Der Kiezladen verstand sich als ein selbstverwaltetes, soziales Zentrum im Norden Neuköllns. Verschiedensten Initiativen und der Nachbarschaft diente er als Treffpunkt und wurde so auch zu einem Ort des Widerstandes gegen die Wohnungs- und Mietenpolitik. Mit diesem Polizeieinsatz wurden nicht nur die Eigentums- und Verfügungsrechte des Immobilienbesitzers durchgesetzt, sondern zugleich auch ein Treffpunkt des politischen Widerstands dichtgemacht – unter entsprechender Berichterstattung der Medien. In der Friedel 54 probten die Anhänger des »Schwarzen Blocks« für den G20-Gipfel, wurde behauptet. Die Falschmeldung der Polizei, die »Besetzer« hätten einen Türgriff unter Strom gesetzt und damit bewusst das Leben der eingesetzten Beamten gefährdet, wurde von verschiedenen Zeitungen wie auch in der Radio- und Fernsehberichterstattung begierig aufgegriffen.
Auch wenn die Mehrheit der Mieter*innen im Reuterkiez die politischen Ziele und Auffassungen aus dem Kiezladen 54 nicht teilt, stieß die Räumung auf breites Unverständnis und Ablehnung.

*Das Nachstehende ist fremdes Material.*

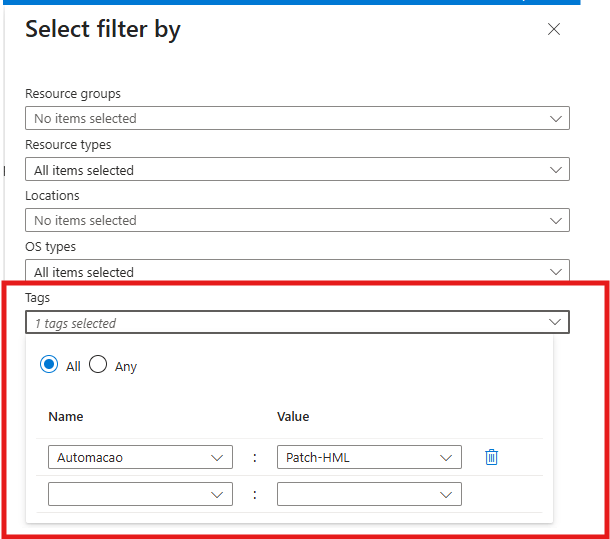Click chevron of the empty tag name box
The image size is (610, 539).
pyautogui.click(x=217, y=494)
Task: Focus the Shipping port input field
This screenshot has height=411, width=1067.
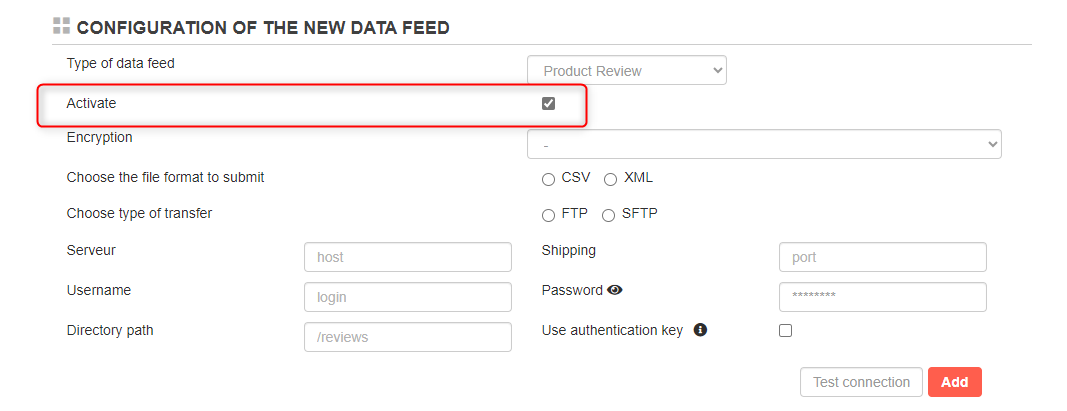Action: pos(883,257)
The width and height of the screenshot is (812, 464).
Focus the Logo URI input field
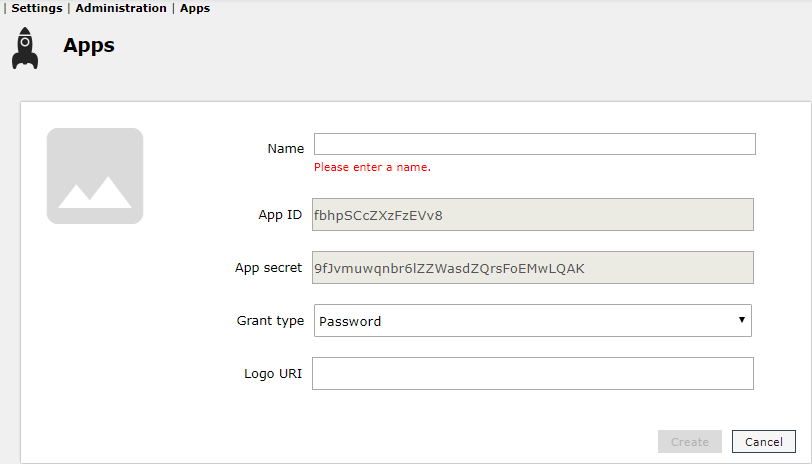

Die Betreiber*innen galten vielen als Nachbarn, die eine für den Kiez einen sinnvollen und notwendigen Treffpunkt betrieben.
Berlin, 18.07.2017
Aus der Presseerklärung
NachbarschaftsInitiative WESERKIEZ vom 5. Juli 2017
Am 29. Juni 2017 protestierten viele Mitglieder unserer Initiative gegen die Räumung, die für uns steht für ein weiteres aktives Ausliefern der gewachsenen Berliner sozialen Wohn- und Lebensräume an internationale gnadenlose Finanzspekulation durch Politik, Bezirk und Senat!

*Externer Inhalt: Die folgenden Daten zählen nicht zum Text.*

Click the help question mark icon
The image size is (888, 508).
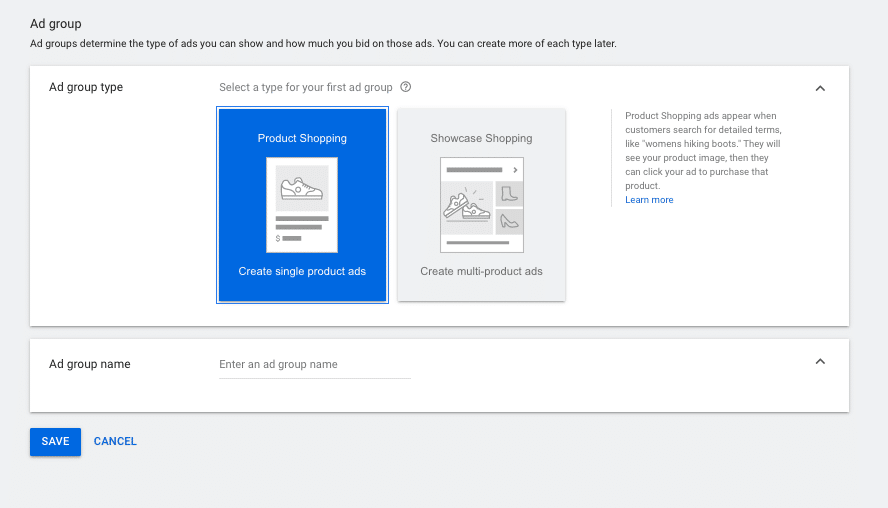pos(406,87)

Wir fordern vom Bezirk Neukölln:
- Kurzfristige Beschaffung geeigneter Ersatzräume für die Betreiber des Kiezladens Friedel54!
- Förderung des Aufbaus weiterer neuer Kiezläden!
- Milieuschutz auch für nachhaltige Kleingewerbe und Kulturzentren!
- Wirkungsvolle energische aktive Maßnahmen gegen das weitere Vordringen von Finanzhaien und die fortschreitende Ausplünderung und Verdrängung der hier lebenden Bevölkerung!
- Aktive, auch strukturell nachhaltige Unterstützung der bestehenden und sich bildenden Mieter- und Nachbarschafts-Vereinigungen!
Am 29. Juni wurden wir unmittelbare Zeugen der teils gewalttätig-brutalen Übergriffe der Polizei gegenüber uns und anderen DemonstrantInnen. Wir fordern von Bezirk und Senat: Dringend Aufklärung, Verurteilung und Ahndung der Gewaltexzesse von Seiten der Polizei und der Provokationen der Einsatzleitung!